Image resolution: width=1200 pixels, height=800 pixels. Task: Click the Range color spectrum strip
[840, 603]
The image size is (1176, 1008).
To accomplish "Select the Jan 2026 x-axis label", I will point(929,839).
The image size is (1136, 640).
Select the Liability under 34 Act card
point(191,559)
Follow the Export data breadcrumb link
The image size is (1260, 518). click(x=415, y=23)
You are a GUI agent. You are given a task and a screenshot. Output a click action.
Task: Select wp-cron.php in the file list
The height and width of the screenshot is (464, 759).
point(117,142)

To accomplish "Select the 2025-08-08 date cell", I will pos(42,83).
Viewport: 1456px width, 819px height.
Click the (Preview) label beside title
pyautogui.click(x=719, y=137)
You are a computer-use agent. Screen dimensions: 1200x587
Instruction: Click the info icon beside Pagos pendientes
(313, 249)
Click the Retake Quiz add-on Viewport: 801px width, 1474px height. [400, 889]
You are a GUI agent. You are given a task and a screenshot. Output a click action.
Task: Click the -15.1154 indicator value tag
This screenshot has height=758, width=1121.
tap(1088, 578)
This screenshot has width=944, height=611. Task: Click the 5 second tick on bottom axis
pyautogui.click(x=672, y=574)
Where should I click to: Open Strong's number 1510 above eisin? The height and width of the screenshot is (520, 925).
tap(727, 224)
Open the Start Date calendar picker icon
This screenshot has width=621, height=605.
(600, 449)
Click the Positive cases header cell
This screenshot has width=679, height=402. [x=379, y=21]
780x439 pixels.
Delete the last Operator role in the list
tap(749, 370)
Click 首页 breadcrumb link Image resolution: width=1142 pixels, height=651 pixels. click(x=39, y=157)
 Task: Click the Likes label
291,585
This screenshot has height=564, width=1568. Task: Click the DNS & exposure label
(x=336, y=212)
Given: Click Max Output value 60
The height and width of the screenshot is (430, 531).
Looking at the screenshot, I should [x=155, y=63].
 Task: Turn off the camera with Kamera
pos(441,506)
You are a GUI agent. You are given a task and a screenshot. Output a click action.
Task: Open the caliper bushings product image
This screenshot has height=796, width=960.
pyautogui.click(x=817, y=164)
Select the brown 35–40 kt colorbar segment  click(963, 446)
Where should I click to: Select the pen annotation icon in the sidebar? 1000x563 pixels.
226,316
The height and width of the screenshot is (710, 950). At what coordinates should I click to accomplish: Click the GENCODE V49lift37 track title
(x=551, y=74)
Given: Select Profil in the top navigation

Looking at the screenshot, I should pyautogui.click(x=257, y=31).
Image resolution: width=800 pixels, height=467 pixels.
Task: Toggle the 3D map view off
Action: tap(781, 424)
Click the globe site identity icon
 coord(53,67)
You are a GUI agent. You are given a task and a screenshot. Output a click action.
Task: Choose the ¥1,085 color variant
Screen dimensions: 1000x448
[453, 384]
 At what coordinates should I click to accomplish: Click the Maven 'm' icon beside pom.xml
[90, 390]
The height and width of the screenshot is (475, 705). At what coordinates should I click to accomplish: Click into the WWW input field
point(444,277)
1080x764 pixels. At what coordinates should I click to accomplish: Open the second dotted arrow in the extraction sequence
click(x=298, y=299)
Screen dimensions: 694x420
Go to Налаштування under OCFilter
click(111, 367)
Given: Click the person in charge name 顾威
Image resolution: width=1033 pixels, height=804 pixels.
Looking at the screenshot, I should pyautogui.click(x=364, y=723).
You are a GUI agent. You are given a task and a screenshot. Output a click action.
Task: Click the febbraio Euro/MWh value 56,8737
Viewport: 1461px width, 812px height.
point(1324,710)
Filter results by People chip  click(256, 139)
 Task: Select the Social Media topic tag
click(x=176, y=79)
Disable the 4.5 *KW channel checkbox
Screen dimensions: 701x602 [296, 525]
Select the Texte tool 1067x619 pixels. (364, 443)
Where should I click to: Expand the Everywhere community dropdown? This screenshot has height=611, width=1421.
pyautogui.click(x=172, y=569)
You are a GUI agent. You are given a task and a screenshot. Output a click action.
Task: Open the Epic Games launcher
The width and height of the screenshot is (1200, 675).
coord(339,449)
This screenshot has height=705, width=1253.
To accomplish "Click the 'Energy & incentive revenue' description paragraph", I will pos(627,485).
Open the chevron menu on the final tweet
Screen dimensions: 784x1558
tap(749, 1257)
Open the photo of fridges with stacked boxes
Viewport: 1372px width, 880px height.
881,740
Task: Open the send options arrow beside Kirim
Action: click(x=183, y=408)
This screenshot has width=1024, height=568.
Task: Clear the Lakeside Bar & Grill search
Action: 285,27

## Work instructions
Transcribe all entries exactly as they appear above.

## Solution below
Image resolution: width=1200 pixels, height=800 pixels. Task: Click the Range color spectrum strip
[840, 603]
The image size is (1176, 1008).
To accomplish "Select the Jan 2026 x-axis label", I will point(929,839).
The image size is (1136, 640).
Select the Liability under 34 Act card
point(191,559)
Follow the Export data breadcrumb link
The image size is (1260, 518). click(x=415, y=23)
You are a GUI agent. You are given a task and a screenshot. Output a click action.
Task: Select wp-cron.php in the file list
The height and width of the screenshot is (464, 759).
point(117,142)

To accomplish "Select the 2025-08-08 date cell", I will pos(42,83).
Viewport: 1456px width, 819px height.
Click the (Preview) label beside title
pyautogui.click(x=719, y=137)
You are a computer-use agent. Screen dimensions: 1200x587
Instruction: Click the info icon beside Pagos pendientes
(313, 249)
Click the Retake Quiz add-on Viewport: 801px width, 1474px height. [400, 889]
You are a GUI agent. You are given a task and a screenshot. Output a click action.
Task: Click the -15.1154 indicator value tag
This screenshot has height=758, width=1121.
tap(1088, 578)
This screenshot has width=944, height=611. Task: Click the 5 second tick on bottom axis
pyautogui.click(x=672, y=574)
Where should I click to: Open Strong's number 1510 above eisin? The height and width of the screenshot is (520, 925).
tap(727, 224)
Open the Start Date calendar picker icon
This screenshot has width=621, height=605.
(600, 449)
Click the Positive cases header cell
This screenshot has width=679, height=402. [x=379, y=21]
780x439 pixels.
Delete the last Operator role in the list
tap(749, 370)
Click 首页 breadcrumb link Image resolution: width=1142 pixels, height=651 pixels. click(x=39, y=157)
 Task: Click the Likes label
291,585
This screenshot has height=564, width=1568. Task: Click the DNS & exposure label
(x=336, y=212)
Given: Click Max Output value 60
The height and width of the screenshot is (430, 531).
Looking at the screenshot, I should [x=155, y=63].
 Task: Turn off the camera with Kamera
pos(441,506)
You are a GUI agent. You are given a task and a screenshot. Output a click action.
Task: Open the caliper bushings product image
This screenshot has height=796, width=960.
pyautogui.click(x=817, y=164)
Select the brown 35–40 kt colorbar segment  click(963, 446)
Where should I click to: Select the pen annotation icon in the sidebar? 1000x563 pixels.
226,316
The height and width of the screenshot is (710, 950). At what coordinates should I click to accomplish: Click the GENCODE V49lift37 track title
(x=551, y=74)
Given: Select Profil in the top navigation

Looking at the screenshot, I should pyautogui.click(x=257, y=31).
Image resolution: width=800 pixels, height=467 pixels.
Task: Toggle the 3D map view off
Action: tap(781, 424)
Click the globe site identity icon
 coord(53,67)
You are a GUI agent. You are given a task and a screenshot. Output a click action.
Task: Choose the ¥1,085 color variant
Screen dimensions: 1000x448
[453, 384]
 At what coordinates should I click to accomplish: Click the Maven 'm' icon beside pom.xml
[90, 390]
The height and width of the screenshot is (475, 705). At what coordinates should I click to accomplish: Click into the WWW input field
point(444,277)
1080x764 pixels. At what coordinates should I click to accomplish: Open the second dotted arrow in the extraction sequence
click(x=298, y=299)
Screen dimensions: 694x420
Go to Налаштування under OCFilter
click(111, 367)
Given: Click the person in charge name 顾威
Image resolution: width=1033 pixels, height=804 pixels.
Looking at the screenshot, I should pyautogui.click(x=364, y=723).
You are a GUI agent. You are given a task and a screenshot. Output a click action.
Task: Click the febbraio Euro/MWh value 56,8737
Viewport: 1461px width, 812px height.
point(1324,710)
Filter results by People chip  click(256, 139)
 Task: Select the Social Media topic tag
click(x=176, y=79)
Disable the 4.5 *KW channel checkbox
Screen dimensions: 701x602 [296, 525]
Select the Texte tool 1067x619 pixels. (364, 443)
Where should I click to: Expand the Everywhere community dropdown? This screenshot has height=611, width=1421.
pyautogui.click(x=172, y=569)
You are a GUI agent. You are given a task and a screenshot. Output a click action.
Task: Open the Epic Games launcher
The width and height of the screenshot is (1200, 675).
coord(339,449)
This screenshot has height=705, width=1253.
To accomplish "Click the 'Energy & incentive revenue' description paragraph", I will pos(627,485).
Open the chevron menu on the final tweet
Screen dimensions: 784x1558
tap(749, 1257)
Open the photo of fridges with stacked boxes
Viewport: 1372px width, 880px height.
881,740
Task: Open the send options arrow beside Kirim
Action: click(x=183, y=408)
This screenshot has width=1024, height=568.
Task: Clear the Lakeside Bar & Grill search
Action: 285,27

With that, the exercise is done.